Tired. Done with Christmas shopping. I was the designated shopper as Josephine would just like to take it easy. I am not sure which is easier. Driving during Christmas season or shopping!!! Both I believe have the same level of craziness. Imagine. More than an hour had passed while i was inside the chaotic world of greenhills AND I still didnt know what to buy. The longer I stayed the more stressful it was for me. Moral lesson. Let your wife shop and do not complain. She is happy doing it while you can spend time in a coffee shop waiting for her. Shopping is both an art and a science. Especially math!

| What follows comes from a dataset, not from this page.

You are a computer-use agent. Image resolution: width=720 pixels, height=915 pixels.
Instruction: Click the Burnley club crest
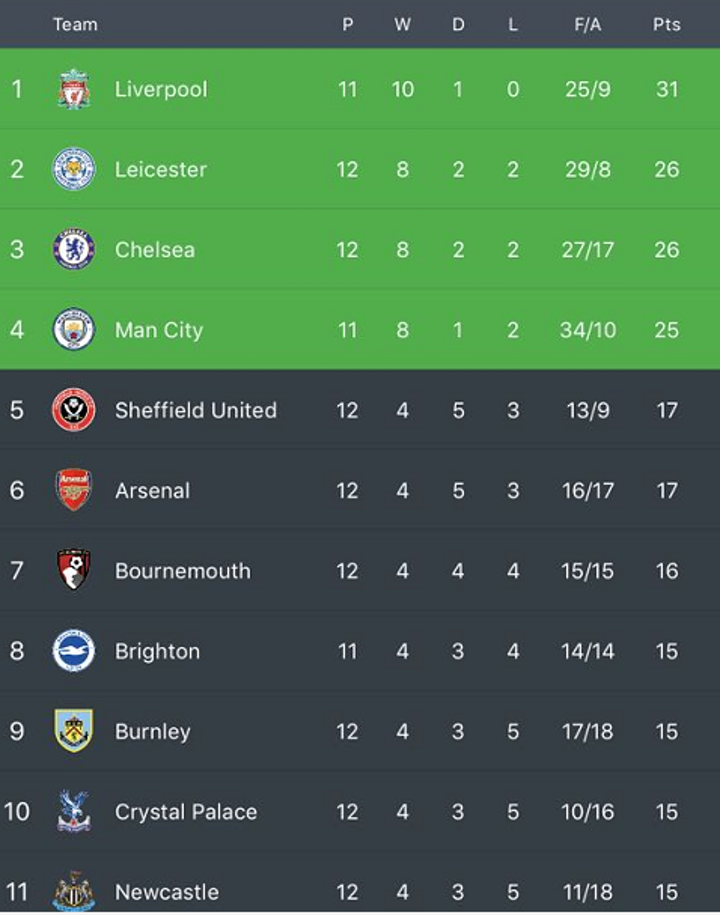click(74, 731)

My work permit is on its way. A visa then off we go. I still can't absorb what is happening. Imagine. I AM NOT WORKING IN SMART anymore. Freaking weird. Sad because I might not be able to see my friends there anymore. Though, thank God FB was created. Precisely for this purpose. I am truly grateful that I spent more than eight years there where multi tasking is practised seriously. Part of the culture. Well, to be honest I can't see myself working more than 10 years in Smart but I never thought that I will not reach ten. Thank you truly. I can say that I have given my best there. I know that I also contributed. It is just the right thing. Work, serve and be paid and received other incentives.

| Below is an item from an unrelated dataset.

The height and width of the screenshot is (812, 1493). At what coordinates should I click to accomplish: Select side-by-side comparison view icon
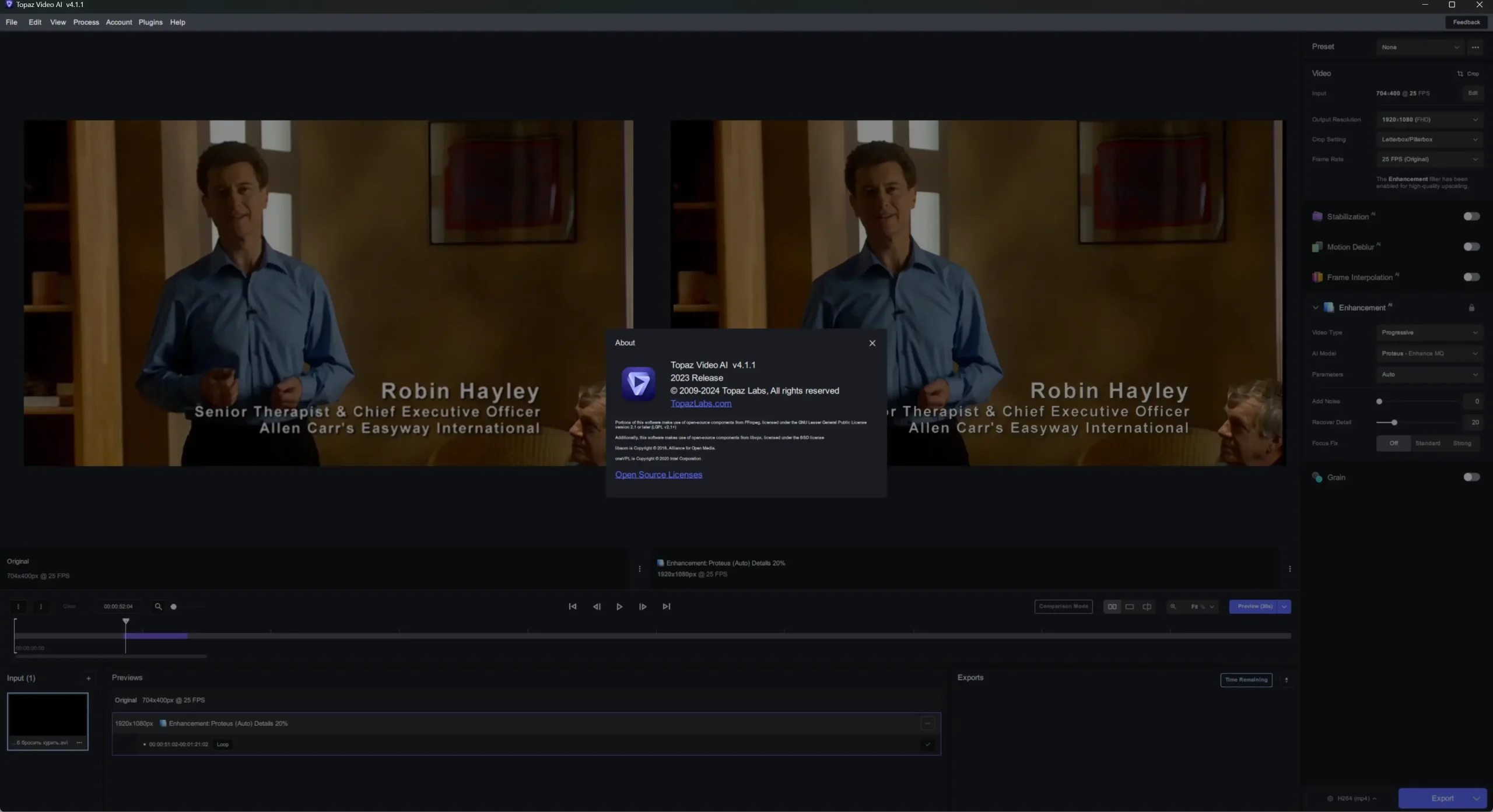point(1112,606)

But for a couple of years, my attitude has changed. I felt I wasn't learning anymore. I was looking for something beyond financial satisfaction. I wanted to learn. I knew it is something personal but i felt the struggle. I wasn't getting any inputs anymore while I was still stretched. I sensed that this struggle was starting to affect my values in work. I was fighting but I remained uninspired. To work excellently but unmotivated isn't an ideal scenario. I was there for my staff. I was happy sharing whatever I know about our job but that's about. I hated the fact that we had to endure three hours of meeting every other week, we had so many thing going on and yet a big portion of our activity has no impact in our goal. We were so disorganized! Always engaged in putting out fires instead of cultivating soils for growth. We were like a ship going in circle in a storm because we can not see the lighthouse. It has been like that. I wanted to help and be part of a change. I guess somebody threw an anchor and its weight is too much to bear. (This is just how I see things and I could be wrong.)

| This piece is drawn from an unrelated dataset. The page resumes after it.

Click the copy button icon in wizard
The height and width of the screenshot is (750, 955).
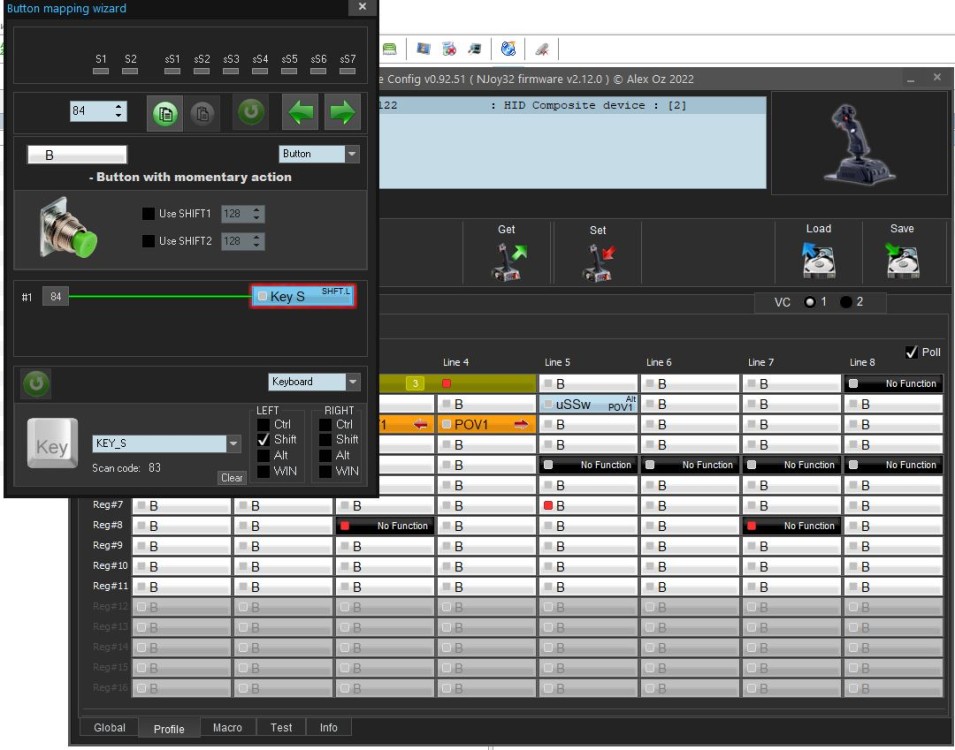pos(165,113)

I didn't expect to be given a chance to grow more somewhere so I thank God for this miracle. He had to pluck me out immediately because it wasn't healthy for me anymore. I really welcome and embrace this change. A breathe of fresh air. The risk of staying in Smart would be more challenging that what we could be probably encountering in a new environment. Again, I only speak for myself. I wasn't happy anymore and I wasn't growing, A change was needed and change it was. Nope. It was like I just jumped out and made a compulsive decision. We prayed and asked guidance from our love ones. We weigh everything and I guess everything is aligned to our wish as a family. It was God's gift for us that we follow and not because of my dissatisfaction. Because, if somehow we saw that it wasnt for us (through prayers and family's wisdom) then we wouldn't pursue it and we would still be in Smart.
I believe in God. He made all of this possible. So, I will learn to let go of Smart and when I look back I will see it as God's gift for us as well. He was the reason why I accepted to work in Smart after all.